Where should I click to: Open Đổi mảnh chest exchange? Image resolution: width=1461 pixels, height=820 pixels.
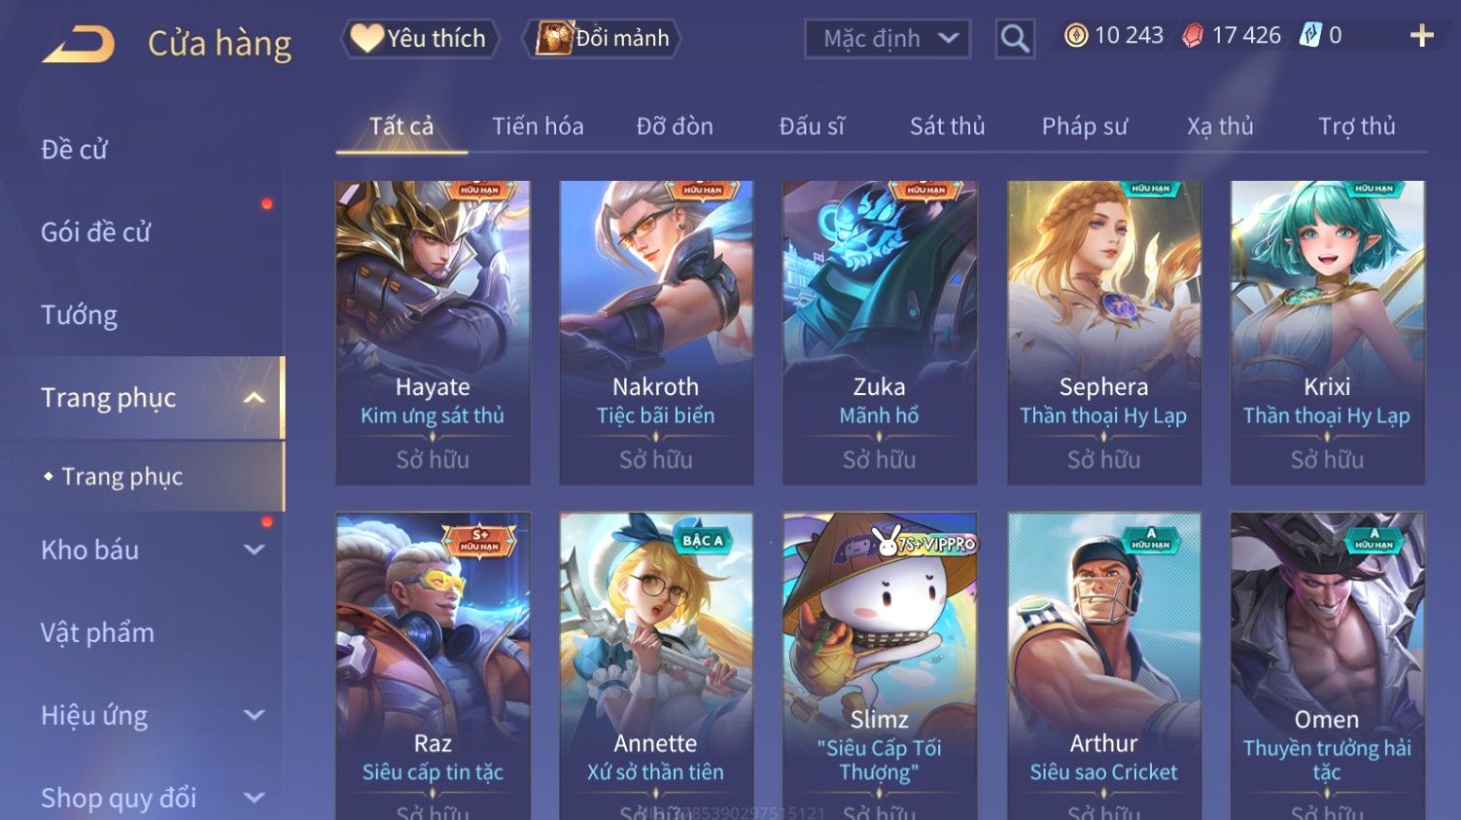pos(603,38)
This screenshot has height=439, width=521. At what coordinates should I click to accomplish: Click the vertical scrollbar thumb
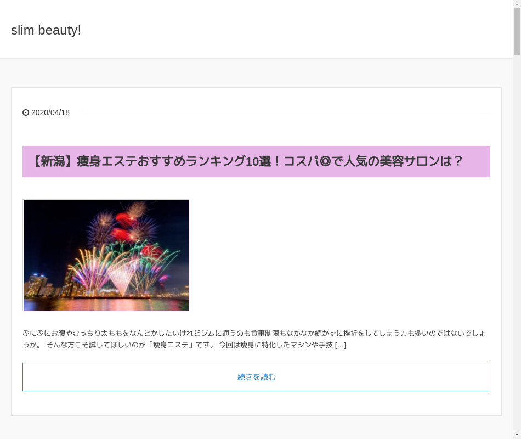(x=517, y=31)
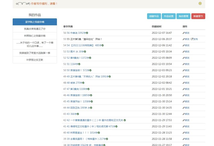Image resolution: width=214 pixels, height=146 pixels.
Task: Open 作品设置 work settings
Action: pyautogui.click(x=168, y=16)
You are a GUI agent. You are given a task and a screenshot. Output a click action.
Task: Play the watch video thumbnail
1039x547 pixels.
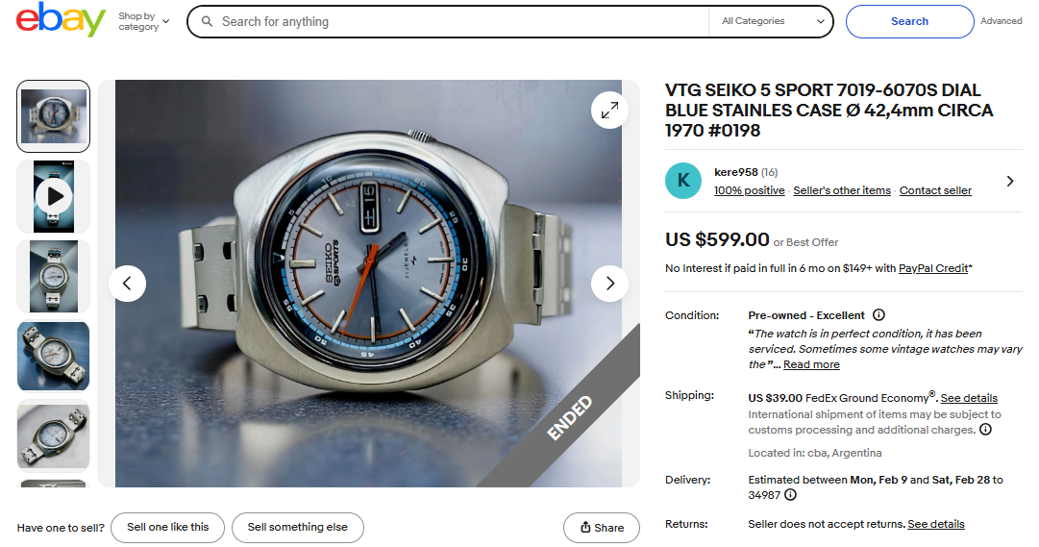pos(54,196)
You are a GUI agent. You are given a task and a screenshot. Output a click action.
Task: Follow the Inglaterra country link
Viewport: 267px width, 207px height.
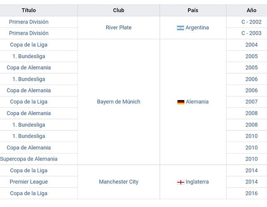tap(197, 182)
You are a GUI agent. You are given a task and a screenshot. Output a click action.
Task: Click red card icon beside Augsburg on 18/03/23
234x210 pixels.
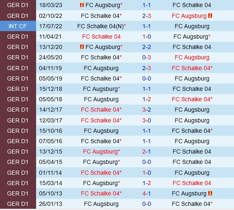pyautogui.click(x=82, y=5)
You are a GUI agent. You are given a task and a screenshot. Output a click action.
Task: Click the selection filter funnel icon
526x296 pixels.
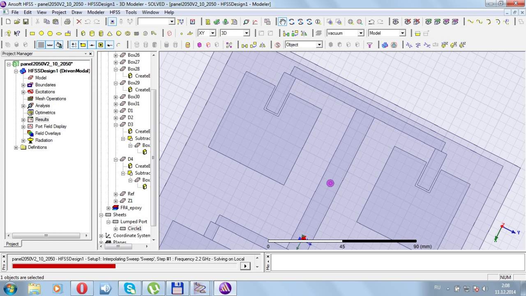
================================
I'd like the records above given again exactly, please, without the pictures.

Where should I click to: Open Đổi mảnh chest exchange? Image resolution: width=1461 pixels, height=820 pixels.
pos(603,38)
This screenshot has height=439, width=521. At what coordinates should I click to accomplish: Click the vertical scrollbar thumb
(x=517, y=31)
Image resolution: width=214 pixels, height=146 pixels.
Task: Open 作品设置 work settings
Action: pyautogui.click(x=168, y=16)
You are a GUI agent. You are given a task and a screenshot. Output a click action.
Task: Play the watch video thumbnail
1039x547 pixels.
pos(54,196)
You are a GUI agent. You are given a task and a screenshot. Output a click action.
Task: Follow the Inglaterra country link
Viewport: 267px width, 207px height.
tap(197, 182)
You are a GUI agent. You are given a task and a screenshot. Output a click action.
Task: Click red card icon beside Augsburg on 18/03/23
234x210 pixels.
pyautogui.click(x=82, y=5)
You are a GUI agent. You are given a task and a screenshot. Output a click action.
Task: Click the selection filter funnel icon
526x296 pixels.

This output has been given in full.